With the loop running incredibly fast, you're blowing through that instantly, thus getting slowed down until you get below the threshold, which never happens. Check the dashboard for the publishes, and you'll most likely see 4 quickly after another, followed by 'silence'(?)
Depending on your reader, there may be an issue with a delay(1000);. For the reader I used, if I didn't read the data it had available, it would lock up the reader and/or Photon due to some serial buffer backing up or something. Putting a long delay like that would prevent any available data from being drained out of the buffers and cause strange and wonderful things to happen.
NOTE: Currently, a device can publish at rate of about 1 event/sec, with bursts of up to 4 allowed in 1 second. Back to back burst of 4 messages will take 4 seconds to recover.
The way your code is above, I don't think you'll have to worry about delays and publish limits unless you can swipe a lot of cards really fast. If you want to reset the lastCardID after time has passed, just set it to an empty string. Then your line could read:
In your code posted above, there is a semi-colon after if(cardID==lastCardID). You'll want to remove that so it will actually return. As it is right there, the if statement won't actually do anything and will exit the loop preventing any code below it to ever be executed.
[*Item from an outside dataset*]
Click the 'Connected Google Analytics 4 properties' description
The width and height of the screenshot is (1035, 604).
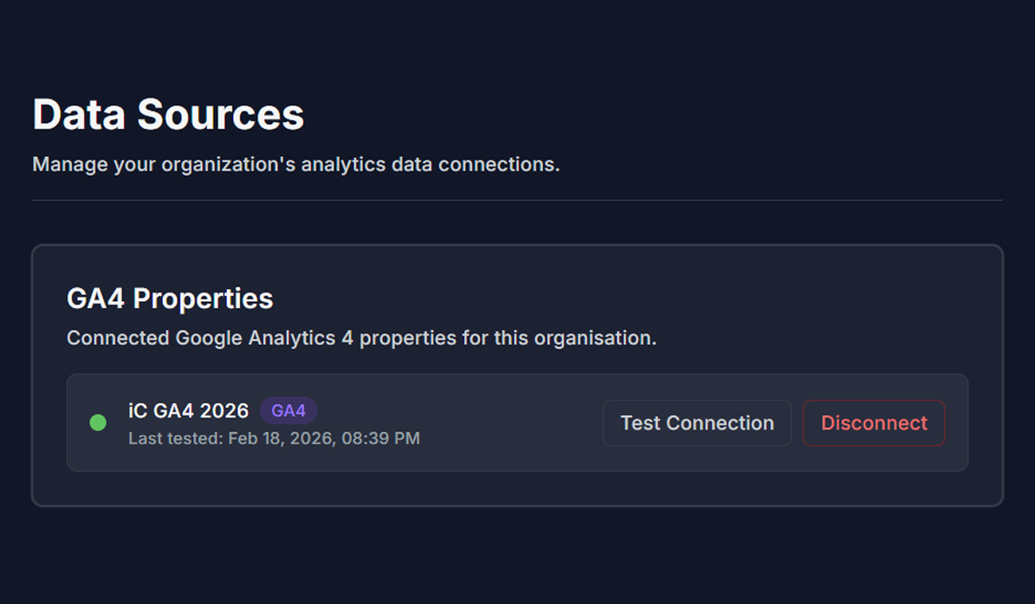pos(361,337)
I was going to mention this earlier (before I learned the true joys of Publish!) But the goal of my projects is to build a type of attendance kiosk to be used in an elementary school. If you can imagine 300 of these little monkey all swiping a tag within a 5-10 minute window it can get out of hand pretty quickly. I was thinking of adding some LEDs and sound prompts to confirm scans and slow them down a bit. But I fear they'll be 10 kids trying to scan at one moment and bringing this thing to its knees.
I know. I can’t catch my own stray semi-colons (or lack thereof).
The LEDs and/or sound feedback will definitely slow them down. If anything, the timed lockout might be best. 1 per second, and it shouldn’t break anything.
I’m trying to see if I can open up parts of the code I wrote earlier this week, but I’m checking with the guy who actually paid for it to see if he’ll allow it.